Quelle: STIKO / RKI 30.12.2020

Was wissen wir über vektorbasierte Impfstoffe?

Vektorbasierte Impfstoffe bestehen aus für den Menschen harmlosen Viren, die gentechnisch so verändert sind, dass sie in ihrem Genom die genetische Sequenz mit dem Bauplan für einen oder mehrere Bestandteile des Erregers (Antigen) enthalten. Die COVID-19-Vektorimpfstoffkandidaten enthalten ungefährliche, gut untersuchte Trägerviren, in deren Genom ein Gen eingebaut wurde, das den Bauplan für das SARS-CoV-2-Oberflächenprotein, das Spikeprotein, enthält. In den Zellen wird die Erbinformation auf dem Gen ausgelesen und in Protein übersetzt (translatiert). Es gibt vermehrungsfähige und nicht-vermehrungsfähige Vektorimpfstoffe, die beide beim Menschen keine Erkrankung auslösen. Die Vektorviren dienen somit als "Genfähre" für das Spikeprotein-Gen. Das ausgehend von dem übertragenen Gen gebildete Spikeprotein regt als Antigen das Immunsystem des Körpers dazu an, Antikörper gegen SARS-CoV-2 zu produzieren (humorale Immunantwort). Zudem kann eine T-Zell-Antwort (CD4, CD8) ausgelöst werden (zelluläre Immunantwort).

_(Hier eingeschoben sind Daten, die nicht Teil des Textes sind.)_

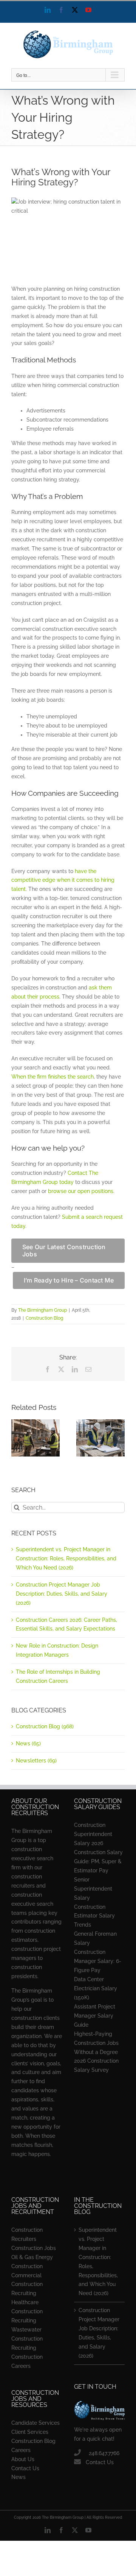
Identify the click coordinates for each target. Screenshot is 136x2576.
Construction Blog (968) (45, 1726)
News (18, 2477)
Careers (21, 2450)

Vermehrungsfähige Vektorviren vermehren sich nur für eine begrenzte Zeit im Körper der geimpften Person. Vermehrungsunfähige und vermehrungsfähige Vektorviren werden durch das Immunsystem kontrolliert und eliminiert. Ihre Erbinformation wird nicht in die menschliche DNA eingebaut, weder in Körperzellen noch in Keimbahnzellen. Nach dem Abbau der von den Vektorviren übertragenen Erbinformation findet keine weitere Produktion des Antigens statt.

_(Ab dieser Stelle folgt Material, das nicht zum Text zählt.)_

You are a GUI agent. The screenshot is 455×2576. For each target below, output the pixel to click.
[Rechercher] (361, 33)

Vektorimpfstoffe wurden bereits zugelassen (bspw. Ebola-Impfstoffe), ihre Herstellung kann relativ schnell erfolgen. Sie können bei Temperaturen von 2 bis 8 Grad C transportiert und gelagert werden.

Bei in Europa zugelassenen Impfstoffen wurde im Rahmen kontrollierter klinischer Prüfungen beim Menschen deren Qualität und Herstellung, Sicherheit und Wirksamkeit geprüft.